**What is being asked**
Using the MIT Sloan weekly insights page, please explain why Kerrest tests his ideas by bouncing them off other people. Answer in one to three sentences.

**Passage provided**
Ideas for your work from MIT Sloan School of Management | Office of Communications
+ THREE INSIGHTS FOR THE WEEK October 10 – October 16, 2021
1. In late August, video-sharing app TikTok became a digital storefront, helping companies like Kylie Cosmetics, the billion-dollar makeup company founded by Kylie Jenner, sell products. Powered by e-commerce platform Shopify, the new function is an example of the “platform-to-platform” integration experts see proliferating in 2021.
This trend and others are covered in the new 2021 platform strategy report from the MIT Initiative on the Digital Economy. Among other topics, the report covers how to regulate platforms; shifting corporate cultures to embrace digital transformation; and ways in which companies like Shell and Mitsubishi Power are using platforms to meet green energy goals.
2. The COVID-19 pandemic drove a sudden and significant shift in business technology investment. But a new report from McKinsey & Co. reveals that C-level executives and senior leaders believe their organizations are still vulnerable to digital disruption.
The report finds that the top-performing digital businesses have invested in a technology endowment that includes cloud adoption and infrastructure, cybersecurity initiatives, and greater investment in talent.
Other major findings, according to visiting lecturer Irving Wladawsky-Berger:
- Companies see technology capabilities as a key strategic differentiator. “Fully 51% of respondents said that they invest in digital technologies to differentiate their companies from competitors, and 7% said that they aspire to become a technology company.”
- Bold investments by top competitors have put them ahead, and they will be hard to catch. A review of the top performers’ technology endowments shows them ahead of peers, though there is still room for improvement.
- Top performers were more innovative during the beginning of the pandemic. “Twenty-one percent of products and services sold by the top-decile performers didn’t exist the previous year, compared to 12% for all other respondents.”
3. In Silicon Valley, where entrepreneurs closely guard their ideas, codes, formulas, and secret sauces, Frederic Kerrest is an open book. The co-founder, executive vice chairman, and COO of identity management company Okta is a firm believer in sharing ideas with as many people as he can, and that “keeping your ideas to yourself is a big mistake.”
In a recent Q&A, Kerrest explained why people should worry less about having their ideas stolen:
Who do you share new ideas with?
I share new ideas with as many people as I can, as often as I can. I am of the strong opinion that keeping your ideas to yourself is a big mistake. Some people don’t want to share their ideas because they are worried someone is going to steal them. This kind of fear usually means you don’t have the experience and expertise needed to be thinking 30 years ahead of everyone else. But even more importantly, this fear indicates to me that the idea can be easily implemented without barriers, signaling it’s really about who can run faster. This does not create sustainable competitive differentiation and innovation in the long term.
How do you test ideas?
I test ideas by bouncing them off of people, including partners, prospects, colleagues, customers, investors — pretty much anyone who will listen. Talking through ideas helps me look at the problem I’m trying to solve through different lenses, and getting feedback early on saves me valuable time in the long run.

**Recorded information**
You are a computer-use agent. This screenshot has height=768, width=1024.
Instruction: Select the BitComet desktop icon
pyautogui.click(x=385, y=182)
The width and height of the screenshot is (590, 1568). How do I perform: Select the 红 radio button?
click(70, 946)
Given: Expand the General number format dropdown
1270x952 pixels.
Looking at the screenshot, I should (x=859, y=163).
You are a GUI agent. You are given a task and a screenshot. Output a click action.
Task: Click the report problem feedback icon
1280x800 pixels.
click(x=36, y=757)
...
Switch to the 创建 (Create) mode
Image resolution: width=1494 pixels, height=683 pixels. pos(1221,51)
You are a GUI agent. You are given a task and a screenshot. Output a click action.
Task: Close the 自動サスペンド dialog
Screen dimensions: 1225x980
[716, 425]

**Result of this task**
Talking through ideas helps Kerrest look at the problem he is trying to solve through different lenses. Getting feedback early on also saves him valuable time in the long run.